SUPPLIED DATA:
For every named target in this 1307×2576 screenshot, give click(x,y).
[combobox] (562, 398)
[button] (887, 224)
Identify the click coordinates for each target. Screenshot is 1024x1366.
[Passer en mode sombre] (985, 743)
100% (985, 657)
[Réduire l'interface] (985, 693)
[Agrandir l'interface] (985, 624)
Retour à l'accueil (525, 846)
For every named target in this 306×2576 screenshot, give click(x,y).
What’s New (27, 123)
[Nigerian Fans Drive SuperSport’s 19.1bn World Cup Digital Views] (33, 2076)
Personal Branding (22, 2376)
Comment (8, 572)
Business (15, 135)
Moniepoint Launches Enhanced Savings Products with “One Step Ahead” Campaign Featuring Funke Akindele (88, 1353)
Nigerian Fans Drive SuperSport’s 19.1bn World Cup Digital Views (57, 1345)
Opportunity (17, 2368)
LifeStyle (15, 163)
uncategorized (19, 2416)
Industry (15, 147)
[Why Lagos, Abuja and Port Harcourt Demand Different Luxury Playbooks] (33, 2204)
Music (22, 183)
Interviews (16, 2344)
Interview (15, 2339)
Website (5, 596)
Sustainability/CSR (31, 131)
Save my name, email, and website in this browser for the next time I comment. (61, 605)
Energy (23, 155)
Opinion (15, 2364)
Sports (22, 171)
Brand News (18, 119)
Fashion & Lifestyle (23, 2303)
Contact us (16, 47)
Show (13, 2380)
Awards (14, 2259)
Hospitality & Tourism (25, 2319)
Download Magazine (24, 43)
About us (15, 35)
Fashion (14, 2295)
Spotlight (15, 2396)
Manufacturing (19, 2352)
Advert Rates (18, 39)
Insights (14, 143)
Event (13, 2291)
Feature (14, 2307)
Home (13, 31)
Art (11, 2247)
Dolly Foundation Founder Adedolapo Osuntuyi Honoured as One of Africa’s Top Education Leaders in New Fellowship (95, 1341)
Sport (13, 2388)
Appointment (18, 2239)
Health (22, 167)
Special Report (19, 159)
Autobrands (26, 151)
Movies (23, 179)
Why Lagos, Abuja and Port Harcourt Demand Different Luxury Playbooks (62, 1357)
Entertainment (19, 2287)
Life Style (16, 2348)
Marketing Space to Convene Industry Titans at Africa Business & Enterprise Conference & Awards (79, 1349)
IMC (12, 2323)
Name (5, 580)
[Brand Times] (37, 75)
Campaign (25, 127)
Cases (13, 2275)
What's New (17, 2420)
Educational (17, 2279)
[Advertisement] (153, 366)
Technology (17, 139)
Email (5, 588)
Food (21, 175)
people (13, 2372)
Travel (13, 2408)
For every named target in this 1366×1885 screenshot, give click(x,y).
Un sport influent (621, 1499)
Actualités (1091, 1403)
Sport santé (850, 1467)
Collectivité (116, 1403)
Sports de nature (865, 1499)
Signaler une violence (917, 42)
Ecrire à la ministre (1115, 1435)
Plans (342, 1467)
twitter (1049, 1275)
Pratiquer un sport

EXERCISE PROMPT: Return, with no change at all, every line in the entries above from the line containing "Identify the click" through the line containing "Business (15, 135)".

WRITTEN SOLUTION:
Identify the click coordinates for each target. Screenshot is 1024x1366.
[Passer en mode sombre] (985, 743)
100% (985, 657)
[Réduire l'interface] (985, 693)
[Agrandir l'interface] (985, 624)
Retour à l'accueil (525, 846)
For every named target in this 306×2576 screenshot, give click(x,y).
What’s New (27, 123)
[Nigerian Fans Drive SuperSport’s 19.1bn World Cup Digital Views] (33, 2076)
Personal Branding (22, 2376)
Comment (8, 572)
Business (15, 135)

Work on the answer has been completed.